Matthieu Hocque et Nicolas Citti pour la Revue Politique et Parlementaire : « Le conseil constitutionnel ne sortira pas l’exécutif de l’impasse politique »

Une fois n’est pas coutume, tous les regards sont tournés vers le Conseil constitutionnel qui rend sa décision sur la réforme des retraites le 14 avril. Les Sages ont été saisis à la fois par l’exécutif et l’opposition actant la fracture entre les deux pouvoirs depuis les dernières législatives, l’un comme l’autre cherchant à obtenir du juge constitutionnel une issue favorable.

Si l’opposition cherche à obtenir le retrait du texte en écho à l’intersyndicale et aux Français mobilisés contre la réforme, l’exécutif mise sur la constitutionnalité de son texte pour sortir de l’impasse. Seulement, le Conseil constitutionnel ne pourra pas sortir l’exécutif de sa crise politique.

Une décision prisonnière de la crise politique actuelle

 Les membres du Conseil constitutionnel peuvent déjà mettre fin au second quinquennat d’Emmanuel Macron par leur décision. Trois scénarios sont possibles. Dans le premier, favorable à l’exécutif, ils peuvent valider l’intégralité du projet de loi. Ce scénario est peu probable dans la mesure où plusieurs points du texte (CDI senior, Index senior, compte pénibilité) n’entrent pas dans le périmètre financier que couvre un projet de loi de financement de la sécurité sociale rectificatif. Pour ces raisons, la censure partielle du texte constitue le scénario le plus probable. Enfin, un troisième scénario catastrophique pour l’exécutif existe ; la censure totale du texte si le juge constitutionnel estime que l’article 47-1 n’est pas invocable car le critère de « l’urgence » de la réforme (une des conditions d’application de l’article) n’est pas qualifié.

__ÉNONCÉ A__.
D'après l'extrait sur la réforme des retraites devant le Conseil constitutionnel, à quelle date le Conseil rend-il sa décision ?
__ÉNONCÉ B__.
Prolongez l'extrait sur la réforme des retraites devant le Conseil constitutionnel, en reprenant après sa dernière phrase.

__DONNÉES FOURNIES__.

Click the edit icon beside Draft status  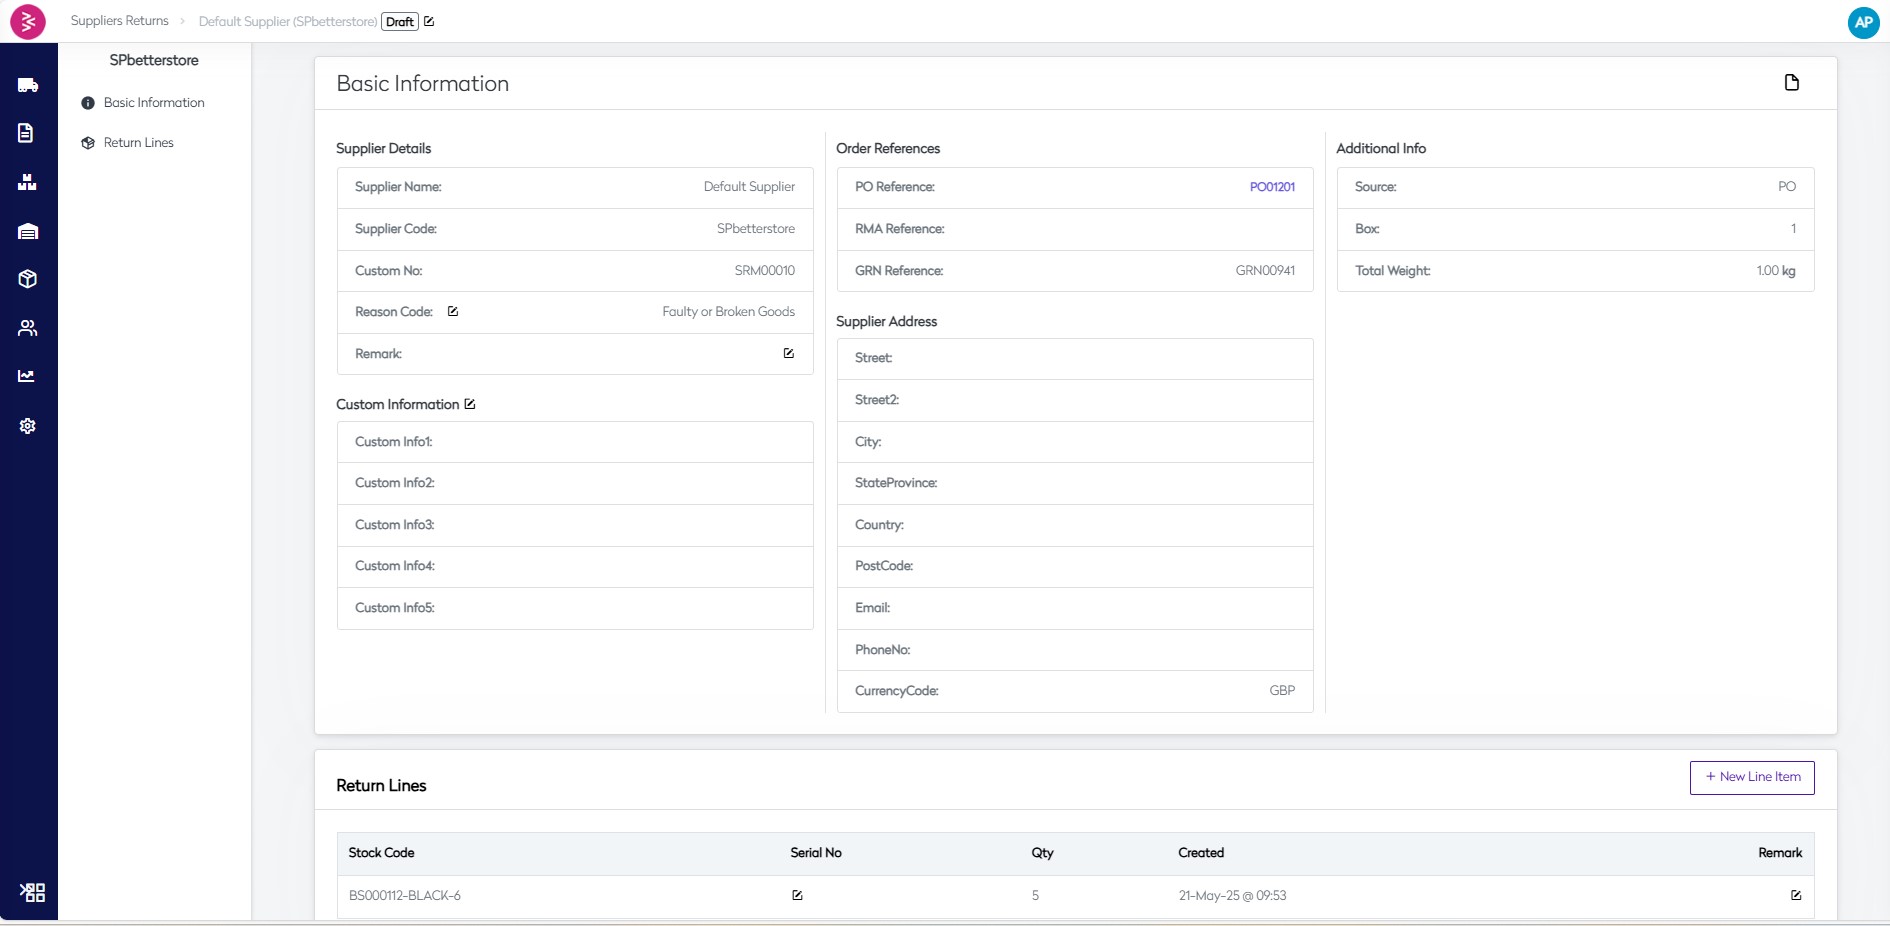tap(429, 21)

__RÉPONSE A__.
Le 14 avril.

__RÉPONSE B__.
D’une part, si les Sages confirmaient la légalité du texte, cela ferait jurisprudence. Chaque gouvernement pourrait faire passer par l’article 47-1 des réformes au-delà du périmètre budgétaire. Il s’agirait d’une atteinte aux pouvoirs du Parlement alors que les Français ont exprimé leur satisfaction vis-à-vis de l’Assemblée à majorité relative. D’autre part, le Conseil constitutionnel est prisonnier des choix politiques de l’exécutif dans la mesure où il doit trouver un équilibre entre son indépendance vis-à-vis du gouvernement et le fait de le ménager pour faire barrage aux extrêmes.

Une institution affaiblie

Le Conseil constitutionnel souffre d’un procès sur sa légitimité. La politisation des Sages soulève une interrogation quant aux choix de l’institution, à l’heure où la France, comme d’autres démocraties occidentales, souffre d’une crise de la représentation. Alors qu’une majorité de Français est contre la réforme des retraites, la crise sociale et politique constitue une opportunité pour la gauche radicale, à l’Assemblée comme dans la rue, de rejouer un match perdu d’avance sur les institutions.

La gauche radicale s’attaque aux institutions de la Ve République. Ces attaques sont plus régulières en raison de l’impasse dans laquelle se trouve le garant des institutions, à savoir le Président de la République. A ce titre, une partie des députés NUPES avait déjà remis en cause la légitimité de la Commission mixte paritaire (CMP) en soulevant à tort le jeu politique qui en découlerait. La gauche radicale souhaite profiter du fossé entre les élites politiques et le peuple.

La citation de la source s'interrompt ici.